[securedrop-export] Deprecate json metadata in favour of qrexec w/ service arguments
rocodes opened this issue · 0 comments
Right now we use the pre-existing qrexec command qubes.OpenInVm (with no service arguments), plus a metadata file to pass information to the named dispvm for print/export. The "metadata":
- Specifies what action is being requested (preflight print check, preflight usb check(s), print, print test page, export to usb)

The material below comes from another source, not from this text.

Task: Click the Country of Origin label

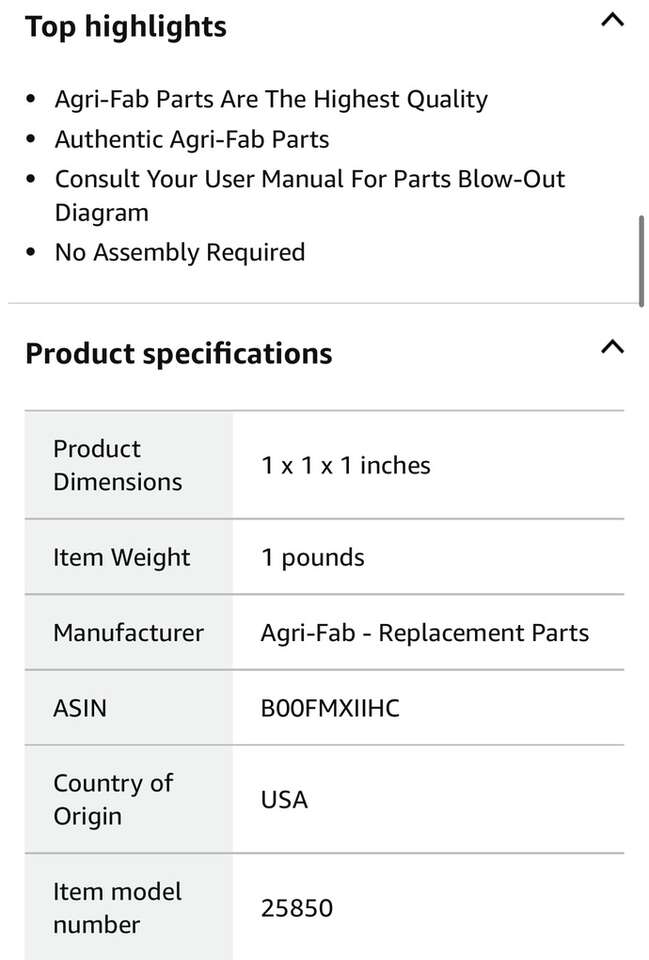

- Specifies what type of disk encryption is used
- Provides disk encryption passphrase, if applicable
Some of the information isn't needed (we don't need to pass the disk encryption type back and forth to and from the client), some of it shouldn't be written to disk even in a dispvm (the encryption passphrase) and it's generally not the nicest use of the qrexec format, which is amenable to customizations including specifying behaviour via service arguments.

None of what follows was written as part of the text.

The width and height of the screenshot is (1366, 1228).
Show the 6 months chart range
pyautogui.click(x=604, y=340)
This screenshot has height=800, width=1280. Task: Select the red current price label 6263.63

I wonder if there's a nicer more Qubesy way we can do this. One idea is with a custom qrexec command:
[user@dom0 ~]$ cat /etc/qubes/policy.d/71-sdw-export.policy # could be part of our workstation policy file too, ofc
sdw.Sendtousb * sd-app sd-devices allow notify=yes
Or if we wanted more specificity, we could allow it with only certain service arguments and disallow by default, or allow to certain vms with one argument and disallow to others, for example
sdw.Sendtousb print sd-app @tag:sd-allowed-print allow notify=yes
sdw.Sendtousb export sd-app @tag:sd-allowed-export allow notify=yes
sdw.Sendtousb * * * deny
(We would probably not do this for print and export, it's just an example, but we might do this down the road for a DZ or signal vm)

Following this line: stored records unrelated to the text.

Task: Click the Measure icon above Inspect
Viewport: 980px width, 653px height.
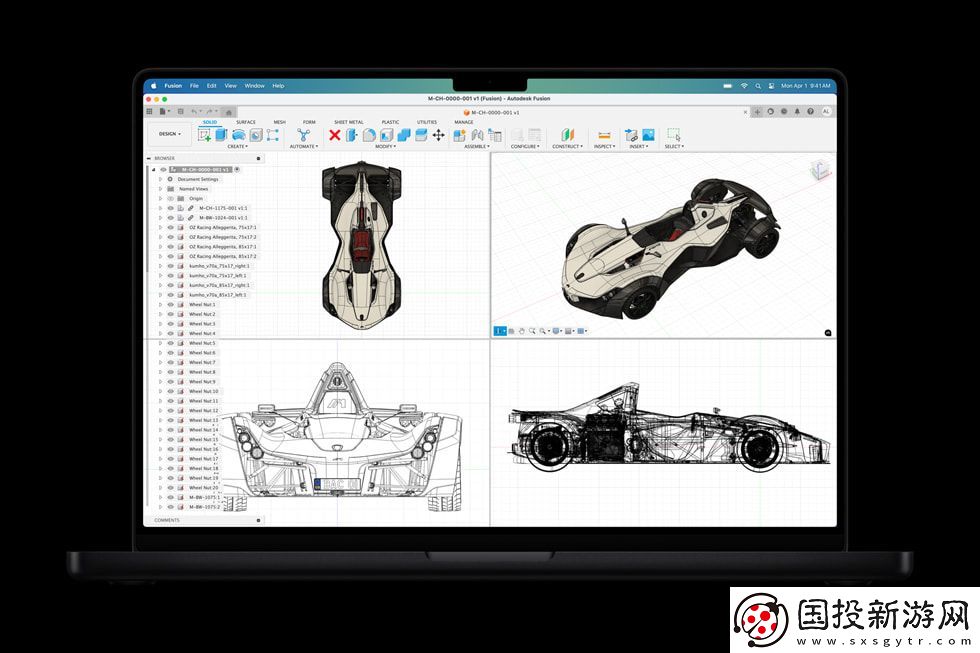Action: [604, 135]
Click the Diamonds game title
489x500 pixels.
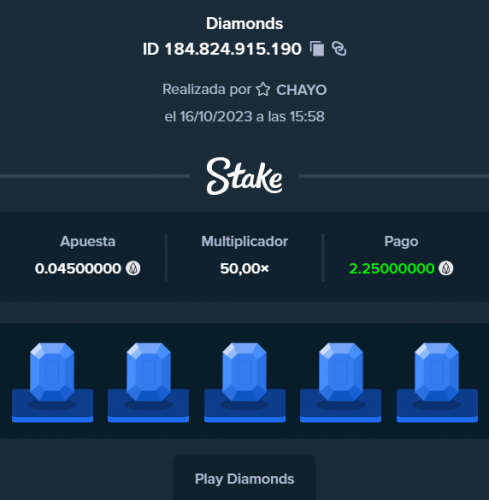(x=244, y=24)
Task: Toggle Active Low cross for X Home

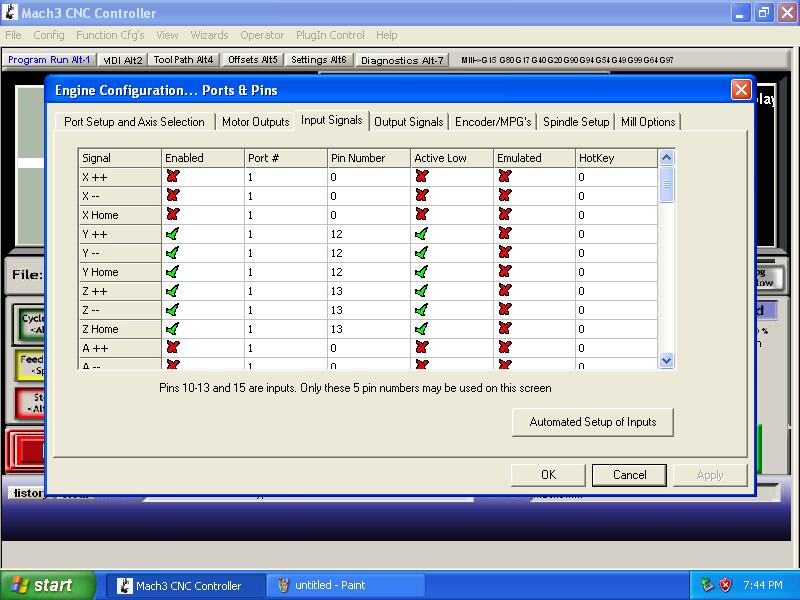Action: point(421,215)
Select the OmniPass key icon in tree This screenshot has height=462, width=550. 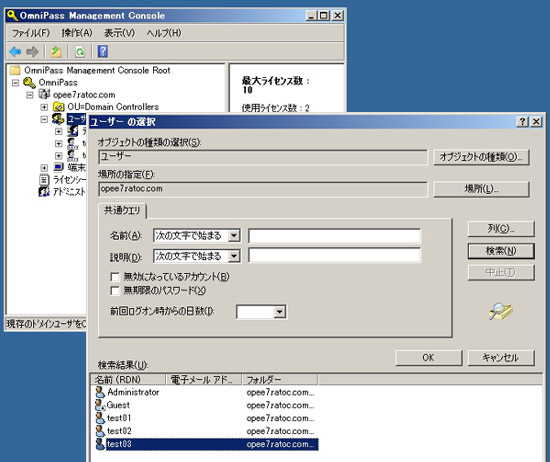29,83
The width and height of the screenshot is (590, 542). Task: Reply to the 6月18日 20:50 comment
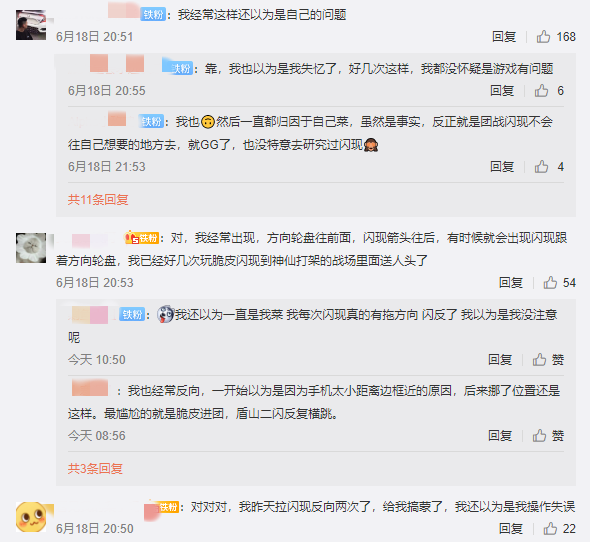(511, 528)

In the target vm(s), the corresponding qrexec file(s) would need to be specified:
/etc/qubes-rpc/policy/sdw.Sendtousb # base case, no argument passed. this could run preflight checks, or could fail closed without a provided service argument, whatever we want
/etc/qubes-rpc/policy/sdw.Sendtousb+print
/etc/qubes-rpc/policy/sdw.Sendtousb+preflight # we could eventually have just one preflight message, that tells the user all the possible connected devices. But for simplicity/consistency with the current system, we could also have separate diskpreflight and printpreflight service args for now
/etc/qubes-rpc/policy/sdw.Sendtousb+b64encodediskencryptionpassphrase123456 # pass disk encryption passphrase to unlock a disk. There might be a better way of doing this, eg by using sockets and passing it via stdin instead of as an argument?
Each of the qrexec files could call the send-to-usb entrypoint with the correct arguments, which are passed as $QREXEC_SERVICE_ARGUMENT, and also with the filename.
Anyway, there are probably variations on an approach we could use so this is just to start the conversation, but one way or the other I think we can/should get away from the metadata.json and use a format that might have analogous behaviour in our other cross-vm communications.